Après l’invasion conduite par les États-Unis, qui a abouti au renversement du régime en 2001, je suis rentrée dans mon pays. J’ai poursuivi ma carrière de journaliste ; je rassemblais des informations sur les atteintes aux droits humains perpétrées par les chefs de guerre et les commandants des moudjahidin qui continuaient d’opérer au vu et au su de tous. Nombre d’entre eux avaient obtenu une légitimité de façade et faisaient même partie du nouveau gouvernement. Malgré les innombrables menaces que j’ai reçues, je n’ai jamais abandonné mon combat pour la vérité.

J’ai créé le premier réseau pour les victimes de la guerre en Afghanistan afin de donner aux rescapés la possibilité de raconter leur histoire dans des médias locaux et j’ai organisé des manifestations pour réclamer la vérité et la justice.

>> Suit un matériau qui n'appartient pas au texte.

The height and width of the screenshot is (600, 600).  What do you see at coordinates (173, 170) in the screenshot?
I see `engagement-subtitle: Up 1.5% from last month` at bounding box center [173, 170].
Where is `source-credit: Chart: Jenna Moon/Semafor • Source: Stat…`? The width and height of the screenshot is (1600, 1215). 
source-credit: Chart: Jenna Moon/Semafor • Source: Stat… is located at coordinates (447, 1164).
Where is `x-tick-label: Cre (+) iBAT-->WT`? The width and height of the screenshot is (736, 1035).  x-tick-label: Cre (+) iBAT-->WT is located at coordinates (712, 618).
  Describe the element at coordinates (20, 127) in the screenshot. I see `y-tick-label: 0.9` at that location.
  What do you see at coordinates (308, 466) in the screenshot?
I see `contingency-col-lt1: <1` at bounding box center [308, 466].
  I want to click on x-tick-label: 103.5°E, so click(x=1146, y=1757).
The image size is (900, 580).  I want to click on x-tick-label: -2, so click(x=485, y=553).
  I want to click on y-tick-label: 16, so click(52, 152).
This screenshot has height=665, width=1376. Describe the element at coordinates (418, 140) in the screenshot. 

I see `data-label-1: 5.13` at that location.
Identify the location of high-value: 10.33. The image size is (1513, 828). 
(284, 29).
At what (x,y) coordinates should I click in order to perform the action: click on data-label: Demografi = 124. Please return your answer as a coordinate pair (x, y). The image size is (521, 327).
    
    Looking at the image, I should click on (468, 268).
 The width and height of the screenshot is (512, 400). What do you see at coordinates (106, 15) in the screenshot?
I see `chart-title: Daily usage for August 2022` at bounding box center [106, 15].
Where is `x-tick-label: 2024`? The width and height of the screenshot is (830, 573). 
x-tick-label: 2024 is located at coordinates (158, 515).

Mais mon militantisme a déclenché la colère des mauvaises personnes. Entre 2006 et 2008, les menaces pesant sur ma vie ont connu une véritable escalade, ce qui a rapidement eu des répercussions sur ma famille. Mon mari a été la cible de tirs, mes enfants ont failli être enlevés trois fois et il y a eu deux effractions à mon domicile. Il était devenu trop dangereux pour moi de rester à Kaboul alors, en 2008, j’ai été évacuée avec l’aide d’Amnesty International, organisation pour laquelle j’ai fini par travailler.

Aujourd’hui, je suis installée à Londres mais je retourne fréquemment en Afghanistan. Lorsque je prends l’avion pour Kaboul, je ne suis jamais certaine de revoir mon mari et mes enfants. Mais malgré toutes les épreuves qu’ils ont dû traverser à cause de mon travail, ils m’ont toujours soutenue.

Je continuerai de lutter aussi longtemps que je pourrai pour que la situation s’améliore en Afghanistan. J’estime que les Afghans méritent un avenir meilleur, dans lequel leurs droits humains seraient respectés et protégés, et je n’abandonnerai pas tant que ce rêve ne se sera pas réalisé. Le prix Simurgh pour les droits humains que l’on m’a décerné aujourd’hui symbolise la reconnaissance de mon travail et de celui d’Amnesty International mais il est aussi dédié aux femmes et aux hommes courageux d’Afghanistan et du monde entier qui partagent le même rêve.